The test can also report which providers it is testing and/or skipping, so that anyone checking the .jtr file can verify the behavior.

Maybe it fails if expected modules or providers are not found.

-- Jon


On 06/29/2016 10:50 AM, Mandy Chung wrote:
Valerie’s suggestion is a good one.  The test will require a minimum image with 
cross-platform security providers to run the test while it can still verify 
other platform-specific providers.

Mandy

On Jun 29, 2016, at 10:41 AM, Valerie Peng <valerie.p...@oracle.com> wrote:


It's not like the test silently passes as the test still covers the 
cross-platform modules.
The way I view this is that the platform=specific modules are "optional" and we 
update the expected result by detecting their presence (or the not). It's not a hack or 
workaround, but rather an enhancement for the test to handle different images.

Just my .02,
Valerie

On 6/29/2016 10:22 AM, Alexandre (Shura) Iline wrote:
On Jun 28, 2016, at 5:22 PM, Valerie Peng <valerie.p...@oracle.com> wrote:


One of the purpose of this test is to test the ordering (see the initial bug 
which this test is for: JDK-6997010).

The original test already detects the OS and will skip certain providers 
accordingly.
Instead of splitting the test into multiple platform-specific tests, maybe we 
can keep the original test but add module-presence checking? Is there API 
available to query if certain module are present?
ModuleFinder.ofSystem().find(String).

We can have only the cross-platform modules listed in @modules and make the 
test to pass silently if the required platform-specific modules are not present.

So, for example, on windows, if the test would be executed against an image 
which have no jdk.crypto.mscapi, the test will not run any checks and report 
pass.

This would help to avoid the additional test creation, but it will add another 
silently passing test, which is less clean.

Mandy?

Shura

If yes, then we can leave out the platform-specific providers from the @modules 
line and skip the providers if either the OS does not match or the module is 
not present.

If we can't query what modules are available, then we may have to think of 
something else.
Valerie

On 6/27/2016 12:27 PM, Mandy Chung wrote:
I’m including security-dev which would be a better list to review this test fix.

Valerie,
    Does this test have to be order-sensitive?  I think this test would be 
cleaner to make it order-insensitive and simply test the security provider 
initialization.

See my comments below.

On Jun 27, 2016, at 8:21 AM, Alexandre (Shura) Iline 
<alexandre.il...@oracle.com> wrote:

Hi.

Please take a look on a suggested for for the 
java/lang/SecurityManager/CheckSecurityProvider.java test.

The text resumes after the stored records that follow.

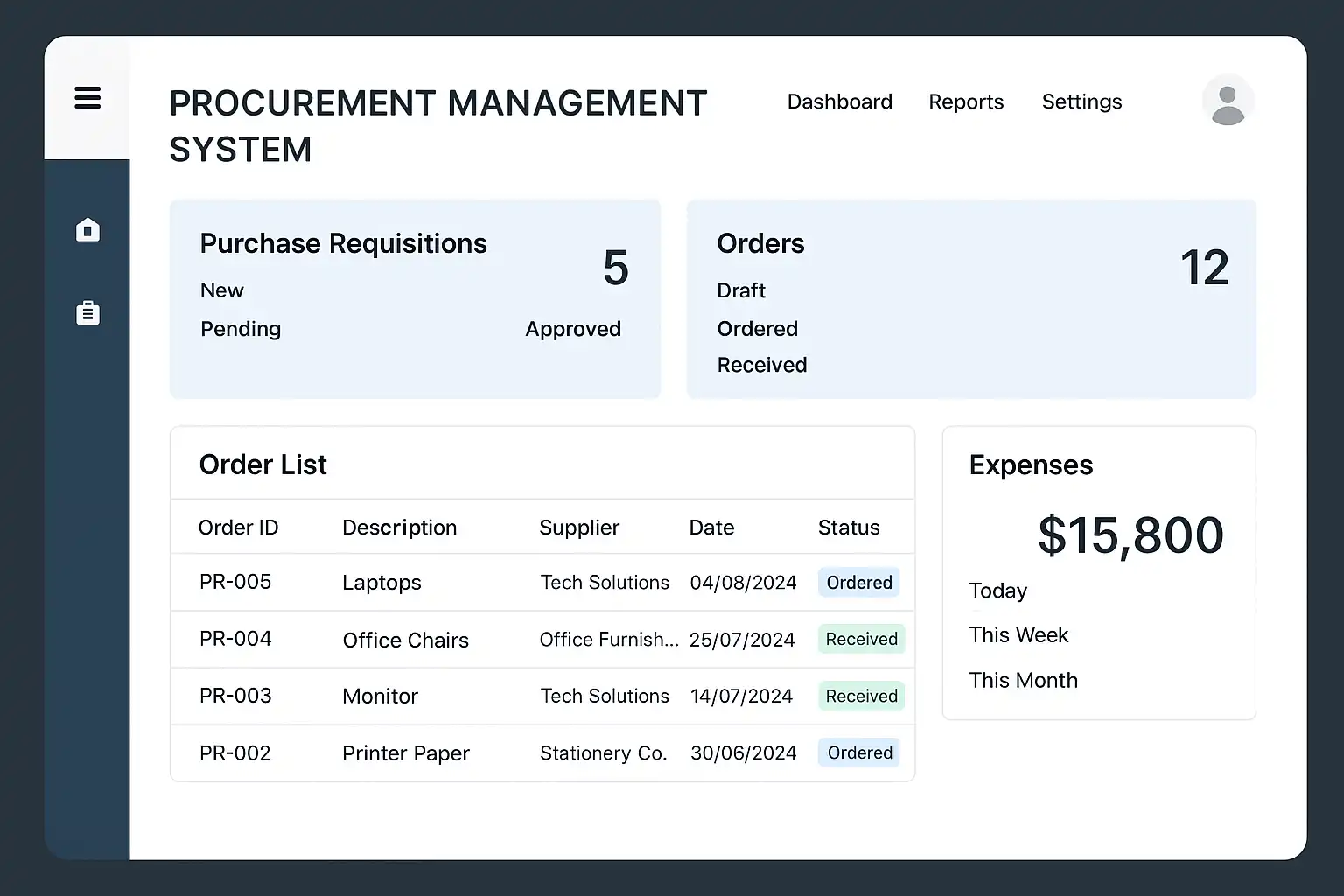Sort by the Date column header
The width and height of the screenshot is (1344, 896).
click(x=711, y=528)
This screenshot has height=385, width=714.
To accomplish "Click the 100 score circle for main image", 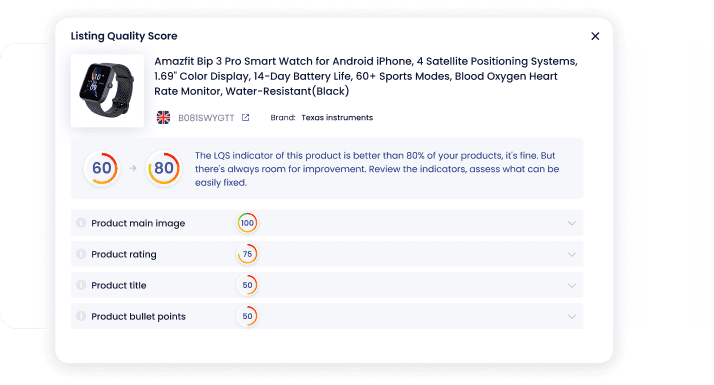I will 247,223.
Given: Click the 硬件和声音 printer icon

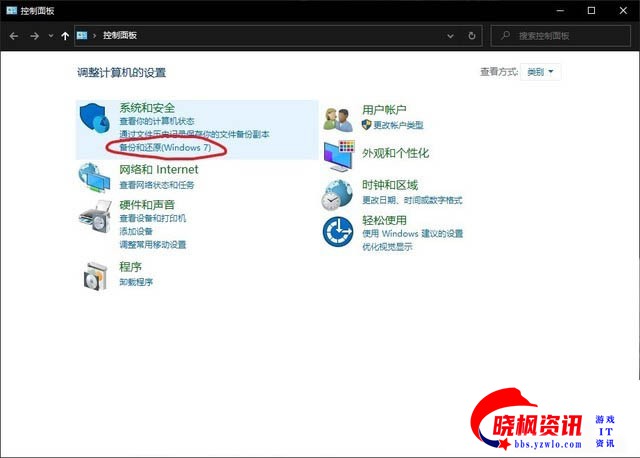Looking at the screenshot, I should 96,214.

The test in question depend on a list of modules, some of them are 
platform-specific. Listing all the dependencies in one test is causing the test 
to be skipped on every platform. In an offline conversation it was decided that 
it is better to split this tests into a few tests to declare the per-platform 
module dependencies.

The bug: https://bugs.openjdk.java.net/browse/JDK-8158670
The suggested fix: http://cr.openjdk.java.net/~shurailine/8158670/webrev.00/
The copyright header start year of the new tests should be 2016.

I would suggest to make CheckSecurityProvide a platform-neutral test, i.e.,
- drop @requires
- make line 94-97 to ignore the platform-dependent provider if it’s present in 
the white list

If we could make this test order-insensitive, it’d be cleaner to maintain a 
platform-neutral list of security providers and one list for the 
platform-dependent security providers for each platform.  Just an idea.